Goal: Rewrite the records below as a numbered list, one line per item, leaving out the blank lines.

Start

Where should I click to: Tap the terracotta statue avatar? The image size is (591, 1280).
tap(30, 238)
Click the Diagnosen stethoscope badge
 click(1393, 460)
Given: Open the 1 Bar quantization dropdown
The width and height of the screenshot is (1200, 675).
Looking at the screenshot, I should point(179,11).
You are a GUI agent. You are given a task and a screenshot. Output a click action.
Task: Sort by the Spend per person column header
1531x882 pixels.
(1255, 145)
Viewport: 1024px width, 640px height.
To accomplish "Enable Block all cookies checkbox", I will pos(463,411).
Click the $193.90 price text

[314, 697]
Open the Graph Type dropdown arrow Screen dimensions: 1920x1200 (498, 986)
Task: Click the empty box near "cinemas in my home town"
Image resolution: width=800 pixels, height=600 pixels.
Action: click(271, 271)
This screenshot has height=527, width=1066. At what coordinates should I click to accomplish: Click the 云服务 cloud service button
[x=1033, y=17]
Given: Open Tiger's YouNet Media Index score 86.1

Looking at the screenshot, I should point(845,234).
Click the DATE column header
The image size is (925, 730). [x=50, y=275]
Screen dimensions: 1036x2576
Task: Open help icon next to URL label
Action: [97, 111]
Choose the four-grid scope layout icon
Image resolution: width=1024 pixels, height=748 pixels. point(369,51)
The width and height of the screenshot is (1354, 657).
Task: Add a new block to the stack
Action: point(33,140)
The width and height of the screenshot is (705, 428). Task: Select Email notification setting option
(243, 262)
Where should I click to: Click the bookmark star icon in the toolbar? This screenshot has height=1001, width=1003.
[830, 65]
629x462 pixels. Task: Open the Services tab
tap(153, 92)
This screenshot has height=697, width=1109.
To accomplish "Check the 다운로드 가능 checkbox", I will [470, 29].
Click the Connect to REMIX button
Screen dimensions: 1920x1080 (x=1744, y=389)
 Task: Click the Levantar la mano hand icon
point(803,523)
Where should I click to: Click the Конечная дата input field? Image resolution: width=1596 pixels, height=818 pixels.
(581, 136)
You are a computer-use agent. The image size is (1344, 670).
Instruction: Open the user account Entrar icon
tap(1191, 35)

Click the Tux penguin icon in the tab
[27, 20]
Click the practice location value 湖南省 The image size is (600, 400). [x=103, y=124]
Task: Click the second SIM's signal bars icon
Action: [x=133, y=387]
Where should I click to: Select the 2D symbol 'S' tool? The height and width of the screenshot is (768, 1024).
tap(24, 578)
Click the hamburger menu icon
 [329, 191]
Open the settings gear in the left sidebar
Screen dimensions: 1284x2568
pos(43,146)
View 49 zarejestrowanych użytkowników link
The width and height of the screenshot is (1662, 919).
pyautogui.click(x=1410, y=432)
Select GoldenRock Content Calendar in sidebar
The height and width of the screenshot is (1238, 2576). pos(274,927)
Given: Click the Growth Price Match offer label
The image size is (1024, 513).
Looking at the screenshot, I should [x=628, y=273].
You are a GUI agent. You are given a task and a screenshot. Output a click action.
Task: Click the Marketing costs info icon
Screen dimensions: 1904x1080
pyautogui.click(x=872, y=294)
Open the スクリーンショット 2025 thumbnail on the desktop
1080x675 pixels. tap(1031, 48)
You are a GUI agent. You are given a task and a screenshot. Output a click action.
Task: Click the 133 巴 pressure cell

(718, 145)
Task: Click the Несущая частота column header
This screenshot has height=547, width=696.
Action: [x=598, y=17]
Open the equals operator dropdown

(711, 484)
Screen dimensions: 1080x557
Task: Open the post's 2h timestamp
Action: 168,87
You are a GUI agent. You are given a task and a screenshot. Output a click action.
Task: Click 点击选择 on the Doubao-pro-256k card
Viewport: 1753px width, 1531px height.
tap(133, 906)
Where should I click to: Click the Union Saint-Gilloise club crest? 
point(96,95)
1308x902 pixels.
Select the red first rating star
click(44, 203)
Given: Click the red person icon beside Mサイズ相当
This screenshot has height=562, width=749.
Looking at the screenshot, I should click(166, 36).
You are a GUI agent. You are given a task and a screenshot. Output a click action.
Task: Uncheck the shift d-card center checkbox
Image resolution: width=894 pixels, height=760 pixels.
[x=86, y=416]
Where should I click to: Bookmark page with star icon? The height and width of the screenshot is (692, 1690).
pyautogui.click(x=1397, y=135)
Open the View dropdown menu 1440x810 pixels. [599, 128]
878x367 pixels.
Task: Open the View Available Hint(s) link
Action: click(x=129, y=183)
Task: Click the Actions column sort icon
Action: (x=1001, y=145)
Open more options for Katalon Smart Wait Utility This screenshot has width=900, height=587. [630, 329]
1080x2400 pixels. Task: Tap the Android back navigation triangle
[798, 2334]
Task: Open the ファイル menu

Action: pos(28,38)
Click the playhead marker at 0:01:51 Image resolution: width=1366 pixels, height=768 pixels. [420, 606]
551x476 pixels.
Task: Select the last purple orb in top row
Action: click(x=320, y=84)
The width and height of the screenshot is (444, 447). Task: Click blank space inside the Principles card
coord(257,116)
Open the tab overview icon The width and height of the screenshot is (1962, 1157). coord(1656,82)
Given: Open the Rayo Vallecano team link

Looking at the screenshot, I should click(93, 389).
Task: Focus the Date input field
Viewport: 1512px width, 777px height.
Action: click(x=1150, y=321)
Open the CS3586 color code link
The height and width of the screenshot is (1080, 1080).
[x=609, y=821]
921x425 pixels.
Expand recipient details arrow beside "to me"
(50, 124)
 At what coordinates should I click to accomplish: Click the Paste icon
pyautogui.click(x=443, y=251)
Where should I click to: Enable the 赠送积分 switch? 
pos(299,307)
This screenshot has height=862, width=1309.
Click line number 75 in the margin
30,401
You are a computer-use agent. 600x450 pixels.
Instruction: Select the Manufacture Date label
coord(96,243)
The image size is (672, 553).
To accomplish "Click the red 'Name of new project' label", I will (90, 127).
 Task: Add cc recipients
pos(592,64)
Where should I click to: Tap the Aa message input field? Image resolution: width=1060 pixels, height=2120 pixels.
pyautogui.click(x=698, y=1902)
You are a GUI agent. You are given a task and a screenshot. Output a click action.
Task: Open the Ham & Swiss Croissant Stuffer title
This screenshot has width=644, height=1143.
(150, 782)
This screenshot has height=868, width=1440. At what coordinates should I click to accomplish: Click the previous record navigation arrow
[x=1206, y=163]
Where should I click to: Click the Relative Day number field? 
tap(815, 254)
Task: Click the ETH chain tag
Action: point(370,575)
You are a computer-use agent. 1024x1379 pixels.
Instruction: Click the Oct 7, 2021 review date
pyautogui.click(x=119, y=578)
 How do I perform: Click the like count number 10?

End

Task result:
1. Where should I click to: Tap the terracotta statue avatar? The image size is (591, 1280).
2. tap(30, 238)
3. Click the Diagnosen stethoscope badge
4.  click(1393, 460)
5. Given: Open the 1 Bar quantization dropdown
6. The width and height of the screenshot is (1200, 675).
7. Looking at the screenshot, I should point(179,11).
8. You are a GUI agent. You are given a task and a screenshot. Output a click action.
9. Task: Sort by the Spend per person column header
10. 1531x882 pixels.
11. (1255, 145)
12. Viewport: 1024px width, 640px height.
13. To accomplish "Enable Block all cookies checkbox", I will pos(463,411).
14. Click the $193.90 price text
15. [314, 697]
16. Open the Graph Type dropdown arrow Screen dimensions: 1920x1200 (498, 986)
17. Task: Click the empty box near "cinemas in my home town"
18. Image resolution: width=800 pixels, height=600 pixels.
19. Action: click(271, 271)
20. This screenshot has height=527, width=1066. At what coordinates should I click to accomplish: Click the 云服务 cloud service button
21. [x=1033, y=17]
22. Given: Open Tiger's YouNet Media Index score 86.1
23. Looking at the screenshot, I should point(845,234).
24. Click the DATE column header
25. The image size is (925, 730). [x=50, y=275]
26. Screen dimensions: 1036x2576
27. Task: Open help icon next to URL label
28. Action: [97, 111]
29. Choose the four-grid scope layout icon
30. Image resolution: width=1024 pixels, height=748 pixels. point(369,51)
31. The width and height of the screenshot is (1354, 657).
32. Task: Add a new block to the stack
33. Action: point(33,140)
34. The width and height of the screenshot is (705, 428). Task: Select Email notification setting option
35. (243, 262)
36. Where should I click to: Click the bookmark star icon in the toolbar? This screenshot has height=1001, width=1003.
37. [830, 65]
38. 629x462 pixels. Task: Open the Services tab
39. tap(153, 92)
40. This screenshot has height=697, width=1109.
41. To accomplish "Check the 다운로드 가능 checkbox", I will [470, 29].
42. Click the Connect to REMIX button
43. Screen dimensions: 1920x1080 (x=1744, y=389)
44.  Task: Click the Levantar la mano hand icon
45. point(803,523)
46. Where should I click to: Click the Конечная дата input field? Image resolution: width=1596 pixels, height=818 pixels.
47. (581, 136)
48. You are a computer-use agent. The image size is (1344, 670).
49. Instruction: Open the user account Entrar icon
50. tap(1191, 35)
51. Click the Tux penguin icon in the tab
52. [27, 20]
53. Click the practice location value 湖南省 The image size is (600, 400). [x=103, y=124]
54. Task: Click the second SIM's signal bars icon
55. Action: [x=133, y=387]
56. Where should I click to: Select the 2D symbol 'S' tool? The height and width of the screenshot is (768, 1024).
57. tap(24, 578)
58. Click the hamburger menu icon
59.  [329, 191]
60. Open the settings gear in the left sidebar
61. Screen dimensions: 1284x2568
62. pos(43,146)
63. View 49 zarejestrowanych użytkowników link
64. The width and height of the screenshot is (1662, 919).
65. pyautogui.click(x=1410, y=432)
66. Select GoldenRock Content Calendar in sidebar
67. The height and width of the screenshot is (1238, 2576). pos(274,927)
68. Given: Click the Growth Price Match offer label
69. The image size is (1024, 513).
70. Looking at the screenshot, I should [x=628, y=273].
71. You are a GUI agent. You are given a task and a screenshot. Output a click action.
72. Task: Click the Marketing costs info icon
73. Screen dimensions: 1904x1080
74. pyautogui.click(x=872, y=294)
75. Open the スクリーンショット 2025 thumbnail on the desktop
76. 1080x675 pixels. tap(1031, 48)
77. You are a GUI agent. You are given a task and a screenshot. Output a click action.
78. Task: Click the 133 巴 pressure cell
79. (718, 145)
80. Task: Click the Несущая частота column header
81. This screenshot has height=547, width=696.
82. Action: [x=598, y=17]
83. Open the equals operator dropdown
84. (711, 484)
85. Screen dimensions: 1080x557
86. Task: Open the post's 2h timestamp
87. Action: 168,87
88. You are a GUI agent. You are given a task and a screenshot. Output a click action.
89. Task: Click 点击选择 on the Doubao-pro-256k card
90. Viewport: 1753px width, 1531px height.
91. tap(133, 906)
92. Where should I click to: Click the Union Saint-Gilloise club crest? 
93. point(96,95)
94. 1308x902 pixels.
95. Select the red first rating star
96. click(44, 203)
97. Given: Click the red person icon beside Mサイズ相当
98. This screenshot has height=562, width=749.
99. Looking at the screenshot, I should click(166, 36).
100. You are a GUI agent. You are given a task and a screenshot. Output a click action.
101. Task: Uncheck the shift d-card center checkbox
102. Image resolution: width=894 pixels, height=760 pixels.
103. [x=86, y=416]
104. Where should I click to: Bookmark page with star icon? The height and width of the screenshot is (692, 1690).
105. pyautogui.click(x=1397, y=135)
106. Open the View dropdown menu 1440x810 pixels. [599, 128]
107. 878x367 pixels.
108. Task: Open the View Available Hint(s) link
109. Action: click(x=129, y=183)
110. Task: Click the Actions column sort icon
111. Action: (x=1001, y=145)
112. Open more options for Katalon Smart Wait Utility This screenshot has width=900, height=587. [630, 329]
113. 1080x2400 pixels. Task: Tap the Android back navigation triangle
114. [798, 2334]
115. Task: Open the ファイル menu
116. Action: pos(28,38)
117. Click the playhead marker at 0:01:51 Image resolution: width=1366 pixels, height=768 pixels. [420, 606]
118. 551x476 pixels.
119. Task: Select the last purple orb in top row
120. Action: click(x=320, y=84)
121. The width and height of the screenshot is (444, 447). Task: Click blank space inside the Principles card
122. coord(257,116)
123. Open the tab overview icon The width and height of the screenshot is (1962, 1157). coord(1656,82)
124. Given: Open the Rayo Vallecano team link
125. Looking at the screenshot, I should click(93, 389).
126. Task: Focus the Date input field
127. Viewport: 1512px width, 777px height.
128. Action: click(x=1150, y=321)
129. Open the CS3586 color code link
130. The height and width of the screenshot is (1080, 1080).
131. [x=609, y=821]
132. 921x425 pixels.
133. Expand recipient details arrow beside "to me"
134. (50, 124)
135.  At what coordinates should I click to accomplish: Click the Paste icon
136. pyautogui.click(x=443, y=251)
137. Where should I click to: Enable the 赠送积分 switch? 
138. pos(299,307)
139. This screenshot has height=862, width=1309.
140. Click line number 75 in the margin
141. 30,401
142. You are a computer-use agent. 600x450 pixels.
143. Instruction: Select the Manufacture Date label
144. coord(96,243)
145. The image size is (672, 553).
146. To accomplish "Click the red 'Name of new project' label", I will (90, 127).
147.  Task: Add cc recipients
148. pos(592,64)
149. Where should I click to: Tap the Aa message input field? Image resolution: width=1060 pixels, height=2120 pixels.
150. pyautogui.click(x=698, y=1902)
151. You are a GUI agent. You are given a task and a screenshot. Output a click action.
152. Task: Open the Ham & Swiss Croissant Stuffer title
153. This screenshot has width=644, height=1143.
154. (150, 782)
155. This screenshot has height=868, width=1440. At what coordinates should I click to accomplish: Click the previous record navigation arrow
156. [x=1206, y=163]
157. Where should I click to: Click the Relative Day number field? 
158. tap(815, 254)
159. Task: Click the ETH chain tag
160. Action: point(370,575)
161. You are a computer-use agent. 1024x1379 pixels.
162. Instruction: Click the Oct 7, 2021 review date
163. pyautogui.click(x=119, y=578)
164.  How do I perform: Click the like count number 10?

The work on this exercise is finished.